Your goal
Where does the string "dimensions" occur in the entries below? Copy every line where it does.

*** Begin section ***

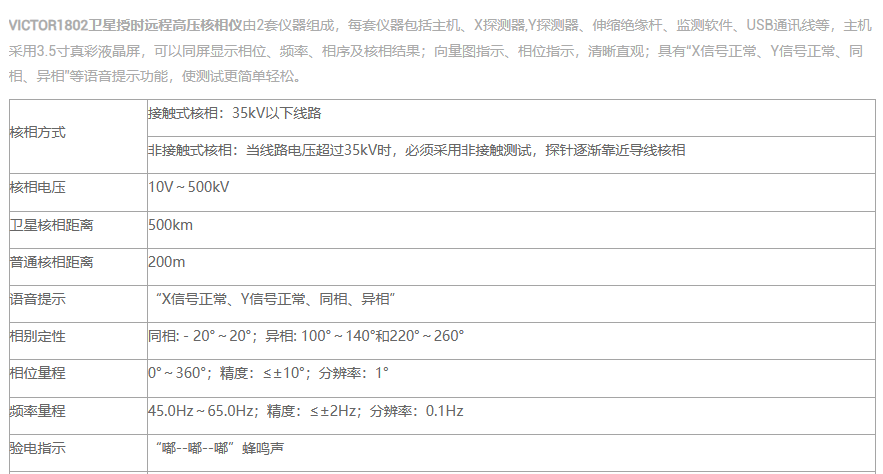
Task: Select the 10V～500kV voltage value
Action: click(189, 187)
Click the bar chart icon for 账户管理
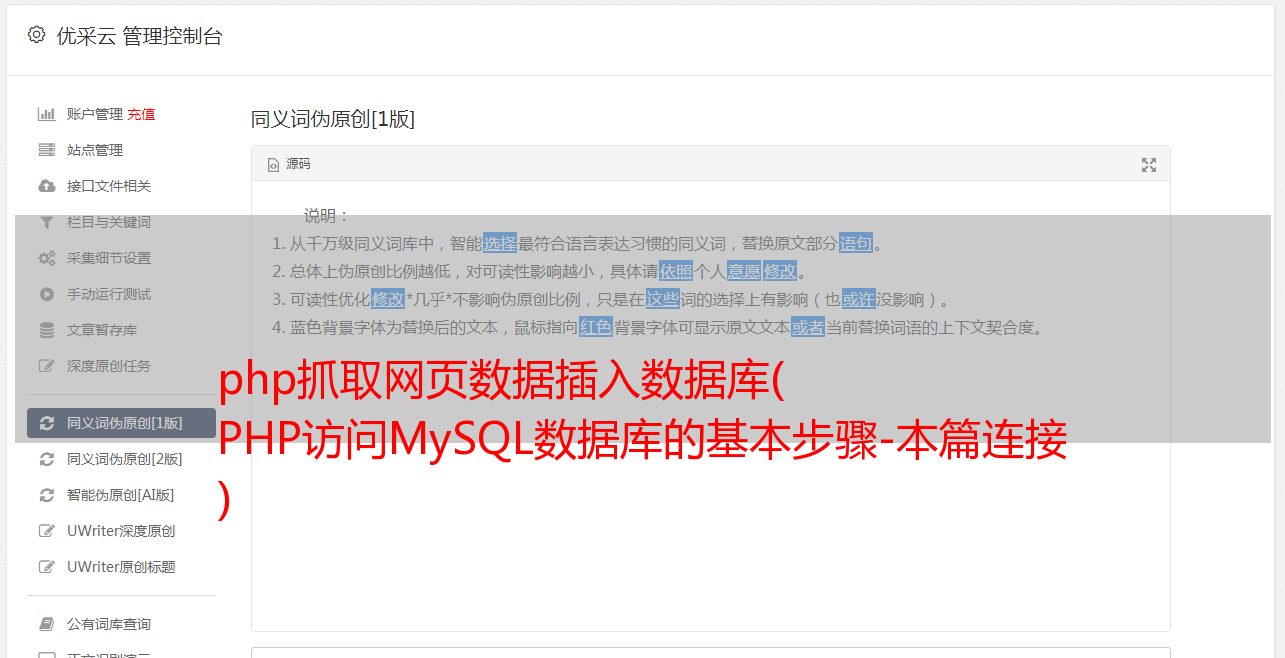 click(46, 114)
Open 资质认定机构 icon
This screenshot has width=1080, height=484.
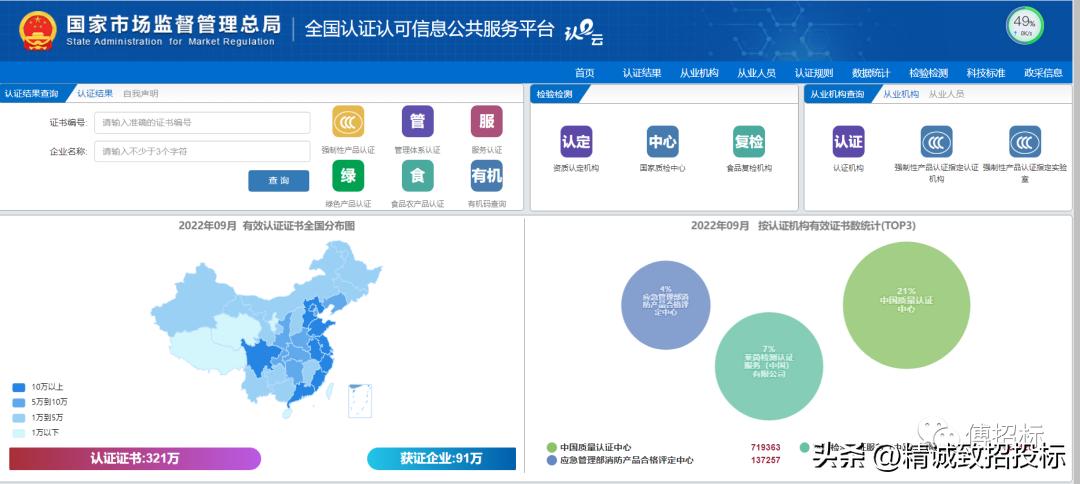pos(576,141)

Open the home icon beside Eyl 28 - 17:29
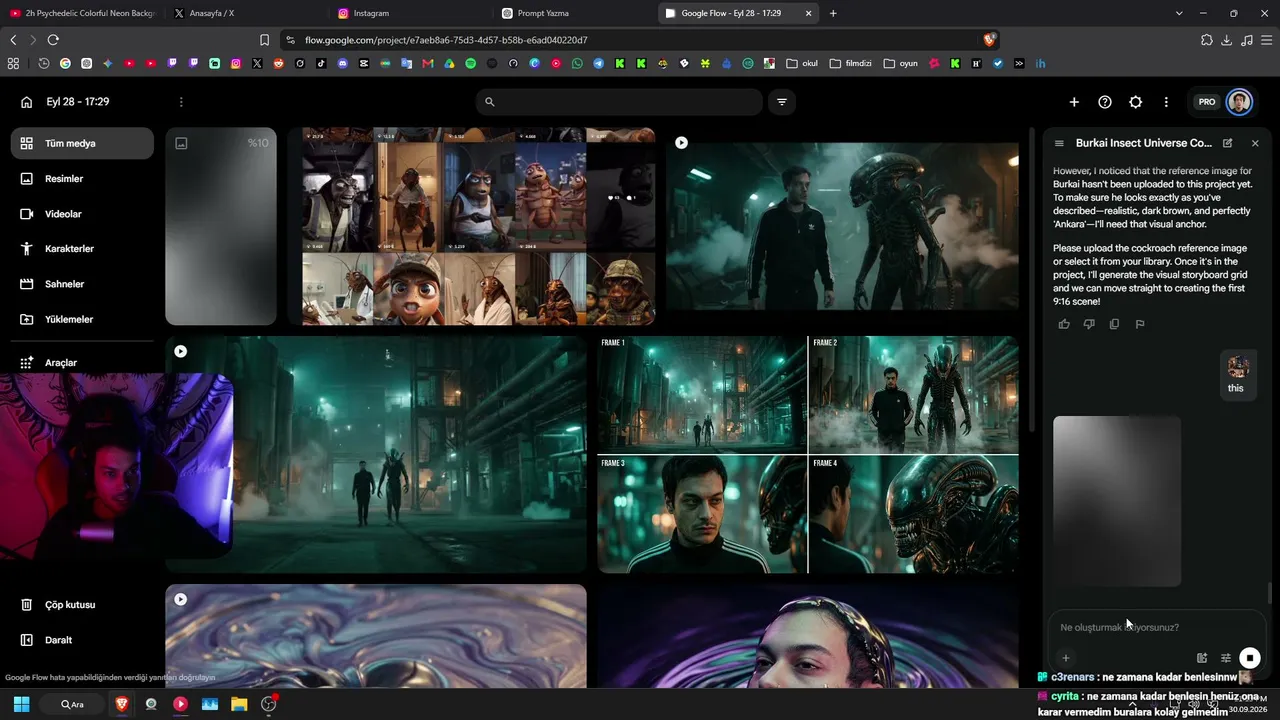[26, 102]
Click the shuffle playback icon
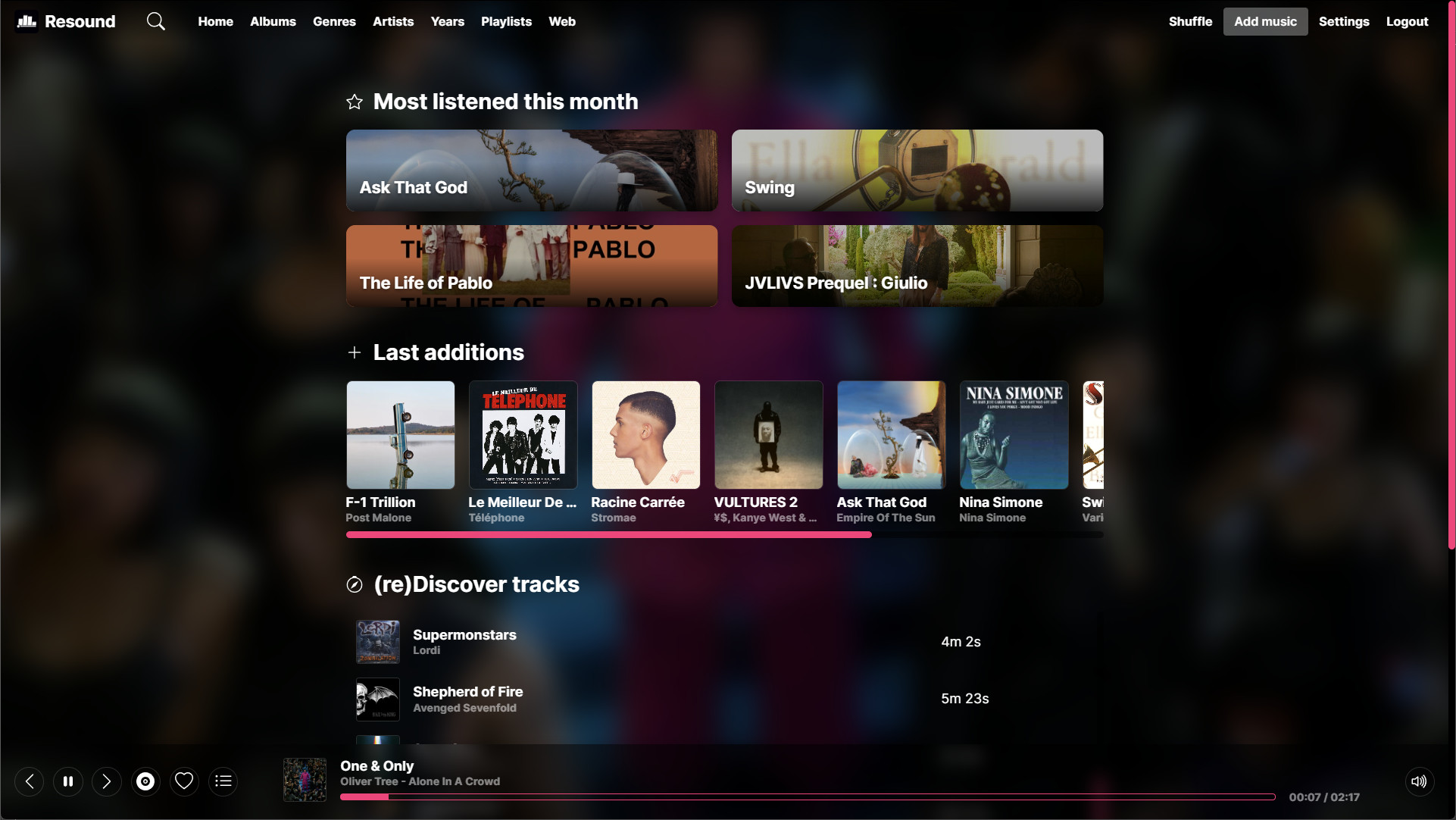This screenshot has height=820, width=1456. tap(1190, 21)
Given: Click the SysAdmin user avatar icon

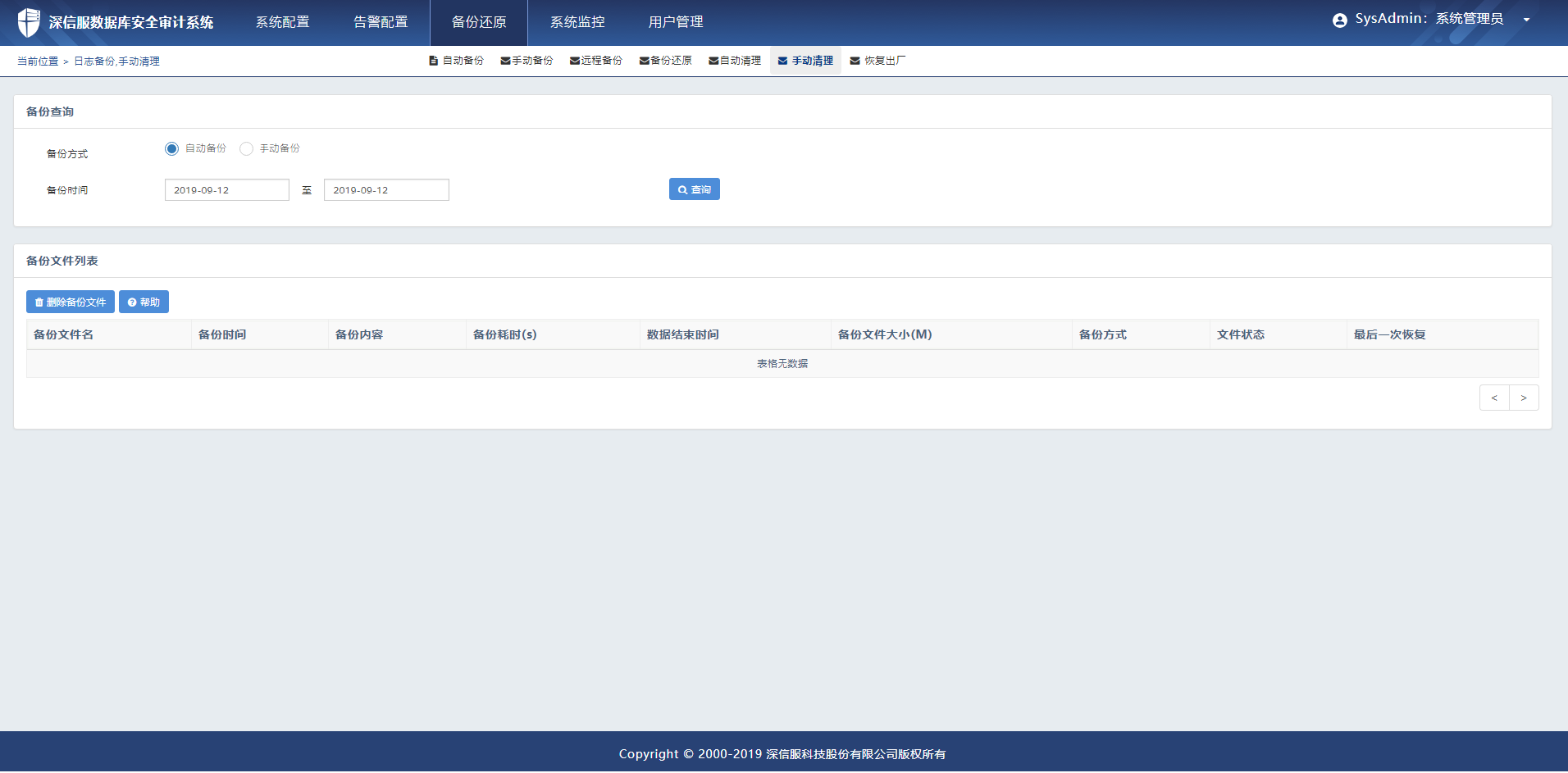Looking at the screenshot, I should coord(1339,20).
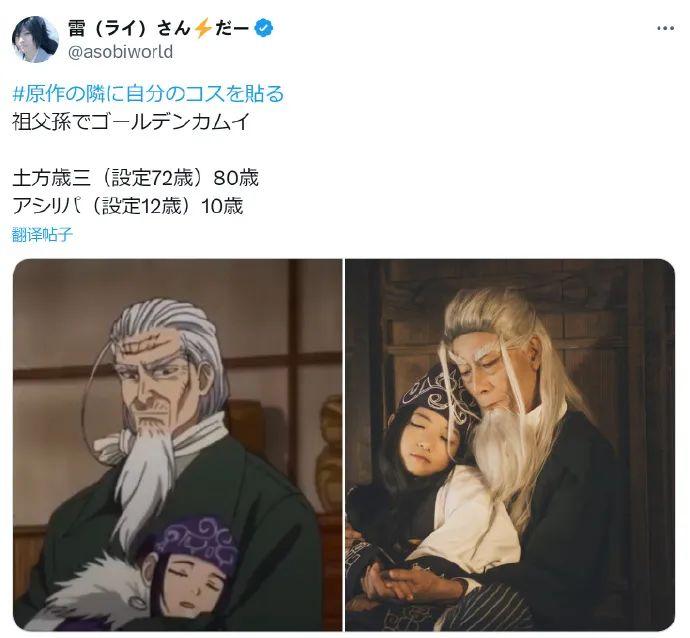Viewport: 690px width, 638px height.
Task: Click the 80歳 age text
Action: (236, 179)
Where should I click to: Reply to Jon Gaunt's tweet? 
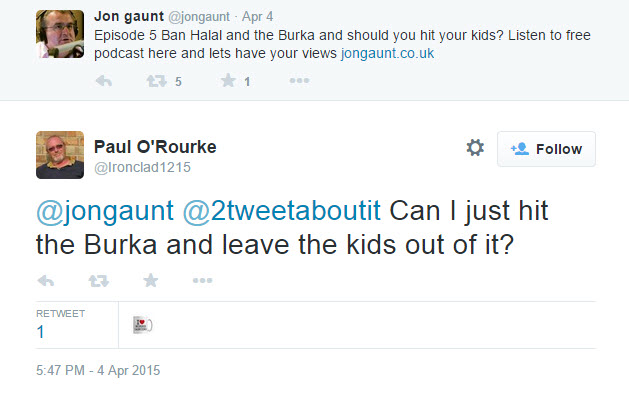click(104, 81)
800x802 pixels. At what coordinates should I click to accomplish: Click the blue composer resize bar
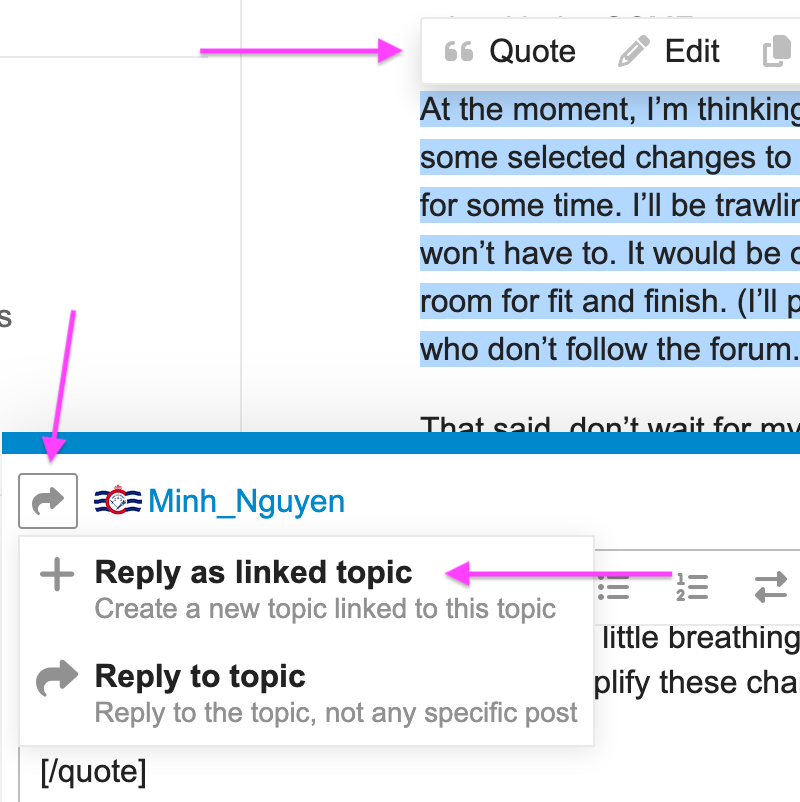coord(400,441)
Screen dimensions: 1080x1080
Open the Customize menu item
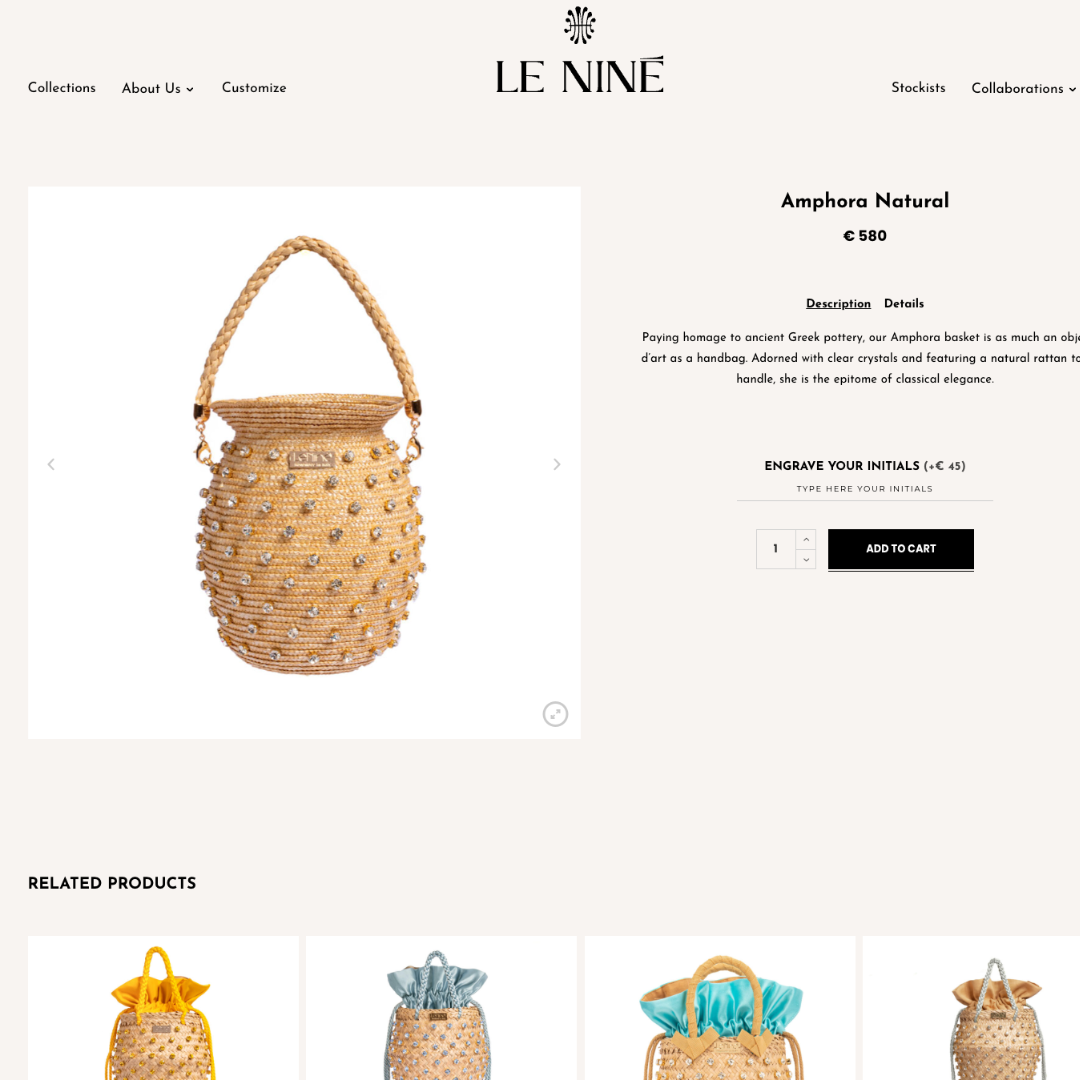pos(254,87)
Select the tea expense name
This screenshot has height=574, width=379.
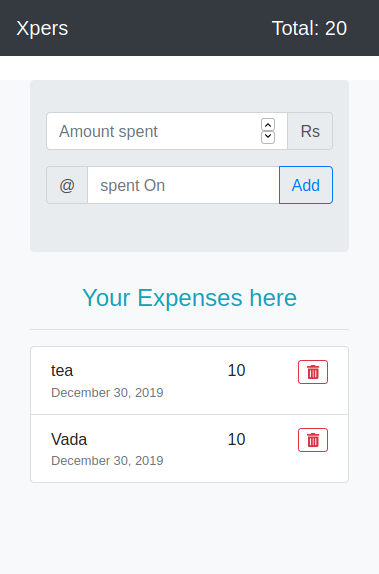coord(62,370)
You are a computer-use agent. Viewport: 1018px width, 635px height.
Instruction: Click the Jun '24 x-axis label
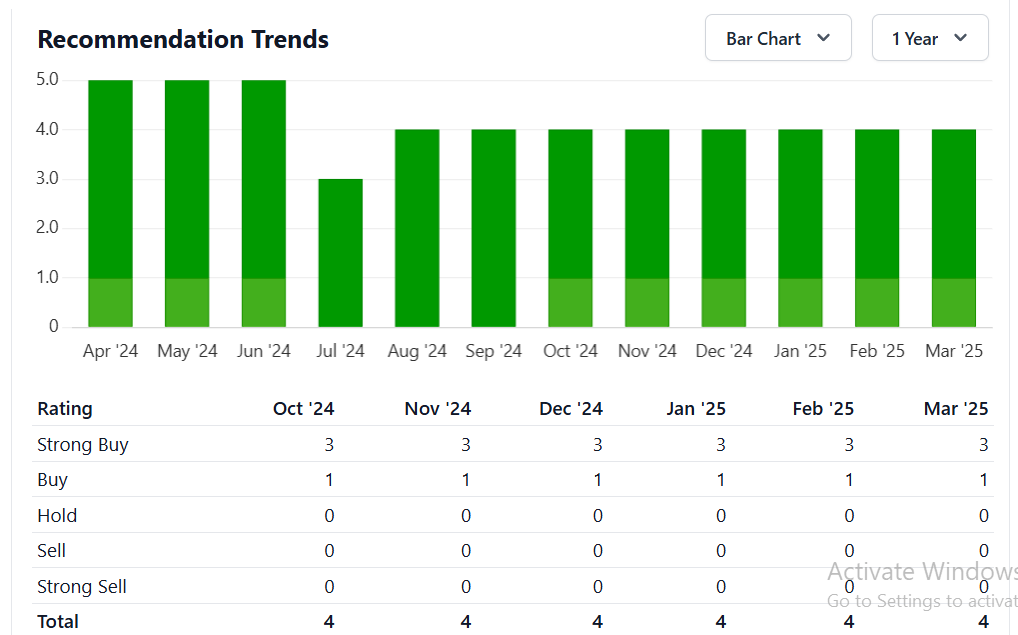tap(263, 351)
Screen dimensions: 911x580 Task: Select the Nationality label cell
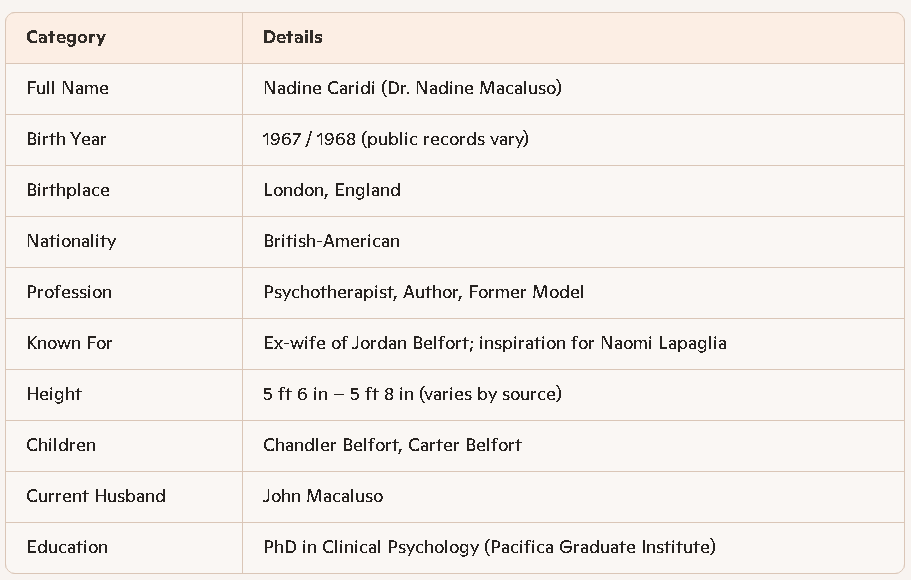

*** End section ***

Answer for this exercise
Screen dimensions: 1080x1080
Screen dimensions: 911x580 Task: Select the Nationality label cell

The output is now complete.